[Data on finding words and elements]
__________

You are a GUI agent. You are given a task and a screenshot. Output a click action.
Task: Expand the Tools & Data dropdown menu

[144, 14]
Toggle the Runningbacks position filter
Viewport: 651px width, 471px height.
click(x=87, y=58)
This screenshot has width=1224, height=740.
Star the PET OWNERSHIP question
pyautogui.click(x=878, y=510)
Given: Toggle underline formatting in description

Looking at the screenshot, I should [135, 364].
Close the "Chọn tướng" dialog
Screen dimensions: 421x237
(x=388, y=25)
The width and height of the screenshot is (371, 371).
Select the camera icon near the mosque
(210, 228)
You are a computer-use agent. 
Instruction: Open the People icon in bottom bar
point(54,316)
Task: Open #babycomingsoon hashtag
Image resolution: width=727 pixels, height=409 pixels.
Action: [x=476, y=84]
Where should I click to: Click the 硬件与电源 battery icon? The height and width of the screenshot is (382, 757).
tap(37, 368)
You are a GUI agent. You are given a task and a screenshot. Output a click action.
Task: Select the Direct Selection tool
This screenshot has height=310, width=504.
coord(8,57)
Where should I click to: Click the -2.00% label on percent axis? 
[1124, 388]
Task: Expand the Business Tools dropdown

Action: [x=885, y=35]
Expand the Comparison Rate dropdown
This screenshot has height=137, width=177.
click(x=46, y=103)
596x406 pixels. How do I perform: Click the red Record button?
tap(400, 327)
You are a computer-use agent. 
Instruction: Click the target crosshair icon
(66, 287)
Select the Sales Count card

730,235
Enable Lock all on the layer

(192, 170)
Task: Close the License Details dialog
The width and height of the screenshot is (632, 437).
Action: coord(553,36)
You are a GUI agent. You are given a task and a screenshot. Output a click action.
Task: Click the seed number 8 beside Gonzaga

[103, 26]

__________

■ What this task involves:
Reproduce word for word the part of the data that opens with the line containing "Toggle the Runningbacks position filter" and closes with the line containing "Looking at the", including both of those lines.

■ Result:
Toggle the Runningbacks position filter
Viewport: 651px width, 471px height.
click(x=87, y=58)
This screenshot has width=1224, height=740.
Star the PET OWNERSHIP question
pyautogui.click(x=878, y=510)
Given: Toggle underline formatting in description

Looking at the screenshot, I should [135, 364].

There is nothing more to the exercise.